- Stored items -
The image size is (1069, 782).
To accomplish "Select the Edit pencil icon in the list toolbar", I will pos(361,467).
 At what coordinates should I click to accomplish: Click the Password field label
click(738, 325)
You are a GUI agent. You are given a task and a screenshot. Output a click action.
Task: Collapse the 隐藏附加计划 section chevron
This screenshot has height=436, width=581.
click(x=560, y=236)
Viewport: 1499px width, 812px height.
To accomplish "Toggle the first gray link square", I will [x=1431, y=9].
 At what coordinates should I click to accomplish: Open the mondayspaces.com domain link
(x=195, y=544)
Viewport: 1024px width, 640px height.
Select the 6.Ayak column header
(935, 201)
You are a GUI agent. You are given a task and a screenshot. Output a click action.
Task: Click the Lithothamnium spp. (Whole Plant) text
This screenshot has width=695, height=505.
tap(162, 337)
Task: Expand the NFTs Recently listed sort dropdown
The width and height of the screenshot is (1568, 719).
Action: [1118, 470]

- What to do -
Repeat each line of the data exactly, missing none.

- Reply -
The image size is (1069, 782).
To accomplish "Select the Edit pencil icon in the list toolbar", I will pos(361,467).
 At what coordinates should I click to accomplish: Click the Password field label
click(738, 325)
You are a GUI agent. You are given a task and a screenshot. Output a click action.
Task: Collapse the 隐藏附加计划 section chevron
This screenshot has height=436, width=581.
click(x=560, y=236)
Viewport: 1499px width, 812px height.
To accomplish "Toggle the first gray link square", I will [x=1431, y=9].
 At what coordinates should I click to accomplish: Open the mondayspaces.com domain link
(x=195, y=544)
Viewport: 1024px width, 640px height.
Select the 6.Ayak column header
(935, 201)
You are a GUI agent. You are given a task and a screenshot. Output a click action.
Task: Click the Lithothamnium spp. (Whole Plant) text
This screenshot has width=695, height=505.
tap(162, 337)
Task: Expand the NFTs Recently listed sort dropdown
The width and height of the screenshot is (1568, 719).
Action: [1118, 470]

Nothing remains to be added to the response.